There is more than one way to arrive at any lighting result, but the way I described it above is how I would light it, with the equipment I actually own and am familiar with using, to get the exact types of beam spreads, and nature of the light.
ALTERNATE SCENARIO: Okay, say the main light option you have is a softbox: tape some black-out paper to it so the light that comes out is only down the center of the softbox, or tape some aluminum foil to it, to make a tall, narrow "strip light" that will project a tall, skinny beam.

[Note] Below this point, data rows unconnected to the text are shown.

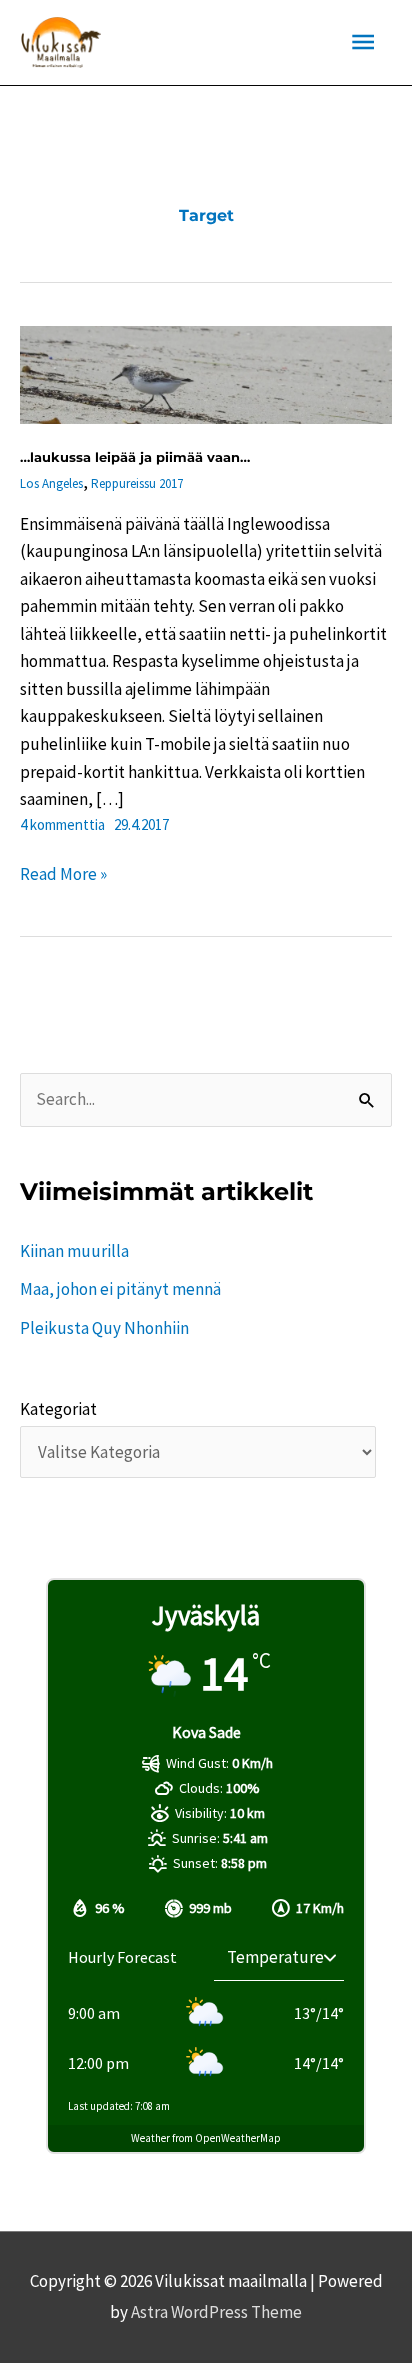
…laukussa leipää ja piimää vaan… (135, 457)
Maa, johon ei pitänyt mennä (120, 1289)
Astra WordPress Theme (216, 2312)
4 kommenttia (62, 824)
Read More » (63, 875)
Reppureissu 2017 (137, 483)
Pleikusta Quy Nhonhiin (104, 1328)
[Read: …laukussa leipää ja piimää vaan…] (206, 373)
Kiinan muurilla (74, 1251)
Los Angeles (51, 483)
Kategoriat (58, 1409)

Background light? Aim a speedlight at 1/8 power at a black background. Experiment so that you get a soft-ish sort of beam spread; The key is NOT to allow the light to rake across the background, but rather to have it impact the background more or less at right angles; maybe make a tinfoil snoot, and on the front of the flash, tape a piece of thick,clear plastic that has some messy, irregular blobs of duct tape on it, so the light that is projected is irregular. Think of the plastic bubble wrap that say, a pair of scissors comes in from Target, I mean that THICK and reallly tough stuff.
Hair light is very soft, and controlled. You could probably bounce a very weak, snooted light off the ceiling right above her, just out of camera range, and get a somewhat similar hair light. I do not know exactly what modifiers you have or what kind of light-shaping tools you have available to you. In B&W, you could probably use a continuous light as the hairlight, and shoot at whatever shutter speed needed to get the right brightness on the hair light. SAME goes for the background light as well; it could be lighted with...a desk lamp as long as the shutter speed is low enough to "burn in" the background light to the correct degree.
The shot you showed has very controlled lighting; that's where grids and diffusers and snoots and barn doors, used singly or together or in three-piece combinations mean being able to get things just so, without light blasting all over hell. The shot is not "just an umbrella lighting" kind of shot. It has a very narrow main light spread, a very small, soft hairlight, and the background has very little light on it.